Cronaca

 «L’Oasi del Simeto, il quartiere di Santa Maria Goretti e il centro di Catania: queste le priorità da cui partire con la programmazione degli interventi di mitigazione del rischio idrogeologico. Un’azione improrogabile che ha bisogno anche della riorganizzazione degli uffici per implementare il controllo del territorio, e di importanti semplificazioni procedurali, come quelle nell’ambito delle demolizioni. Occorrono passi concreti come questi, e come quello di classificare la città etnea in zona a rischio sismico 1 (e non più 2), per poter consentire un recupero reale del nostro territorio».

Quella della task force#CataniaSicura non è una dichiarazione politica che si aggiunge ai già numerosi commenti sulle tragedie che hanno colpito la Sicilia, ma è un appello super partes sull’impellenza di mettere in sicurezza la vita e i beni dei cittadini. È un invito, rivolto al presidente della Regione Siciliana e al sindaco metropolitano di Catania, a considerare fattivamente le proposte avanzate dalle forze istituzionali che compongono il tavolo tecnico; ed è un’esortazione ai cittadini, che per primi devono pretendere e rispettare le buone prassi che realmente tutelano il loro patrimonio paesaggistico e immobiliare.

Sulla Sicilia incombe quel rischio sismico e idrogeologico che sfocia poi in disastri. Si assiste a un continuo susseguirsi di frane e smottamenti della rete stradale e delle strutture abitative. Eppure, in Sicilia operano migliaia di professionisti disposti a mettere le proprie competenze a servizio della collettività. Un capitale professionale, rappresentato da Ordini, associazioni di categoria, mondo accademico, che non vuole discutere su “ciò che andava fatto” all’indomani dei danni dovuti a calamità naturali, ma che è pronto da sempre a ragionare in modo propositivo su “ciò che si può e si deve fare”, adesso.

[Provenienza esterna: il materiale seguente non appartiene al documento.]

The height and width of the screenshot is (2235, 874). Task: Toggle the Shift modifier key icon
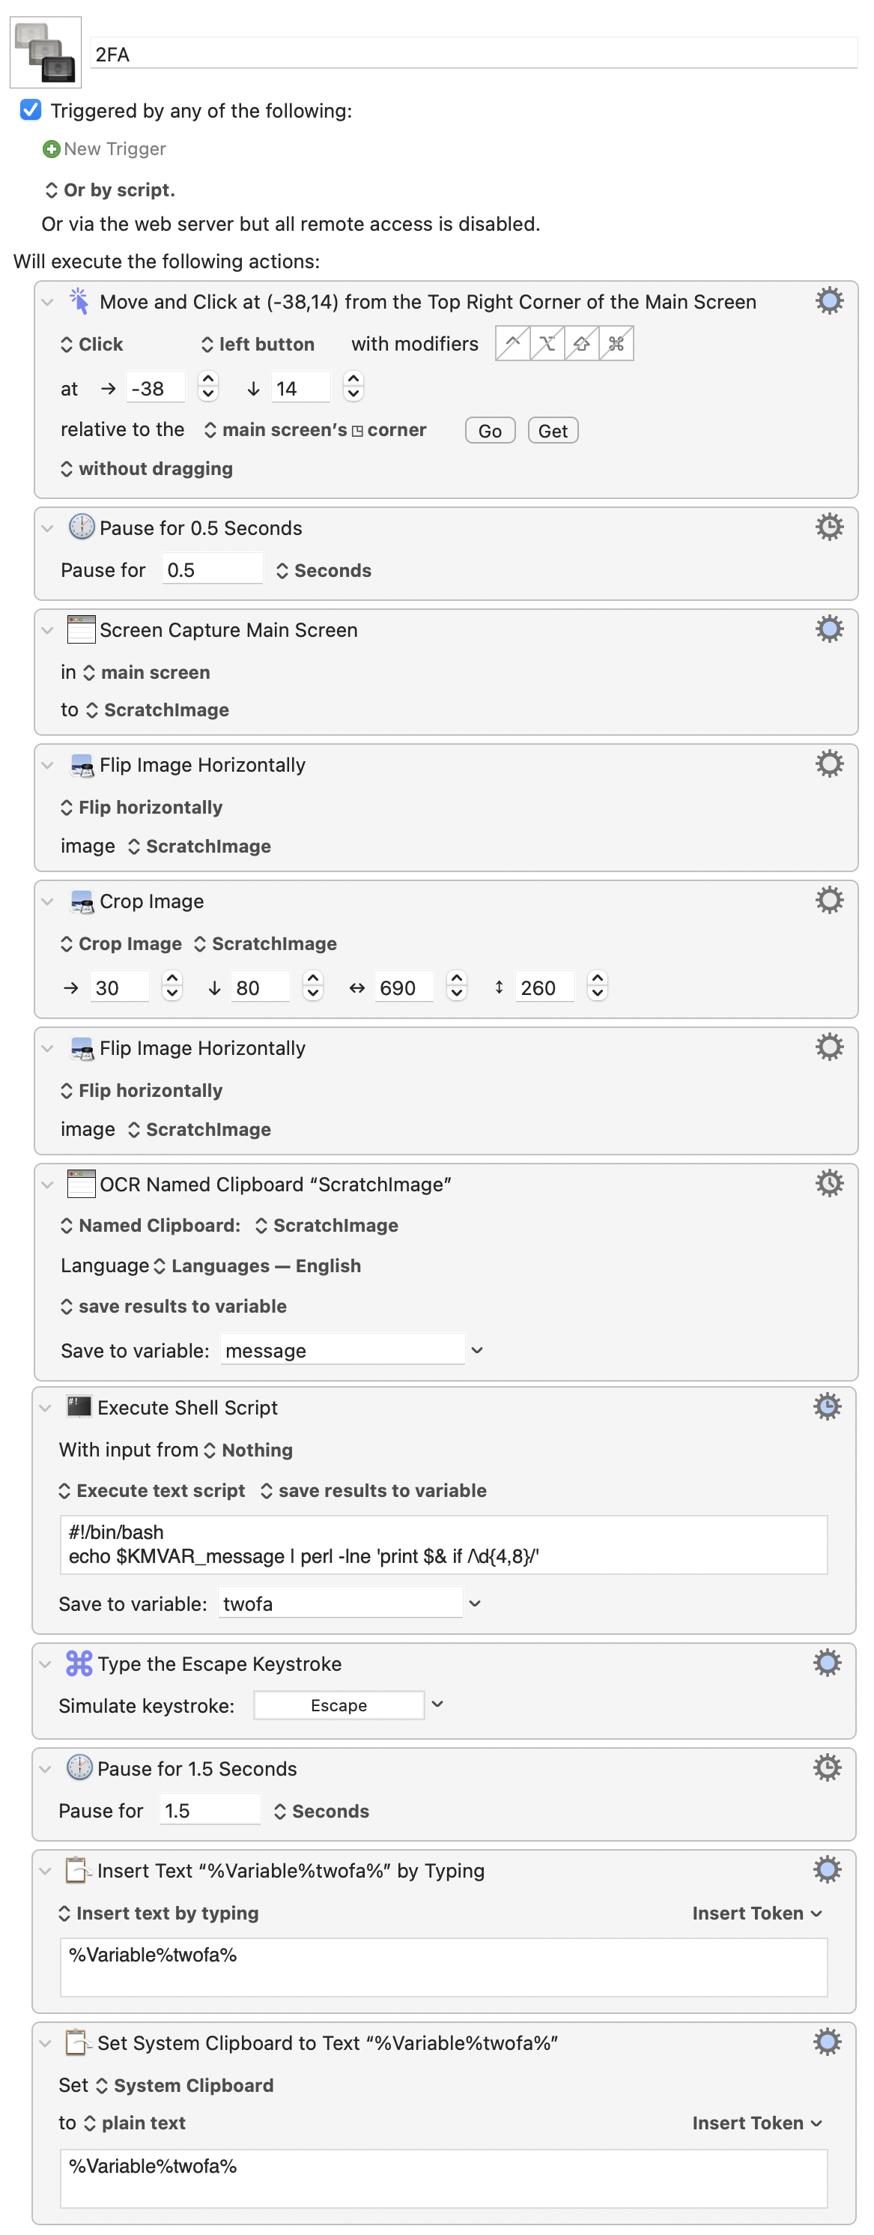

Attorno al tavolo di #CataniaSicura siedono Ance, Architetti, Ingegneri, Geologi, Geometri, esperti e professori dell’Università di Catania, Protezione Civile, Direzione Urbanistica comunale, e altri attori della filiera edile, a cui si aggiungono forze politiche che credono nel progetto. È una molteplicità di punti di vista e competenze specifiche, che tuttavia converge verso un unico obiettivo: la pianificazione del territorio che ha come corollario la “prevenzione”, quella che è mancata dalla strage di Giampilieri al dramma di Casteldaccia, e che continua a mancare in previsione di un forte e atteso terremoto nella Sicilia Orientale. Una prevenzione necessaria in tutte le aree: dalle coste all’entroterra, perché nessuna provincia è immune dai rischi.

Se esiste una consapevolezza del pericolo perché non seguono azioni concrete? Può un tema così cruciale trovare il punto di chiusura nella mancanza di fondi pubblici o nella scarsa capacità di utilizzarli? Perché arrivano le risorse solo per le urgenze, se la Sicilia vive in uno stato costante di emergenza? La maggior parte dei Comuni siciliani non è dotata di piani regolatori generali aggiornati, eppure la programmazione urbanistica è lo strumento migliore per tutelare le vite dei cittadini. Investire in adeguate strategie per il territorio è una scelta che denota una politica lungimirante, che sappia guardare al di là dei termini di mandato. Occorre adottare regole certe su come trasformare il nostro territorio, accettate e condivise da imprese, proprietari, enti di controllo e amministrazioni.

Non consumare ulteriore suolo ma rigenerare l’esistente, perché la misura dello sviluppo non è la quantità del patrimonio edilizio, ma la capacità di saperlo costruire, collocare, integrarlo alla natura e alle esigenze della comunità. Pianificare non significa agire successivamente, bensì lavorare fin da subito per il futuro, individuare con continuità risorse congrue e bastevoli nei capitoli di spesa, e non con interventi sporadici che riparino i danni solo dopo che il maltempo e il terremoto hanno inghiottito vittime umane.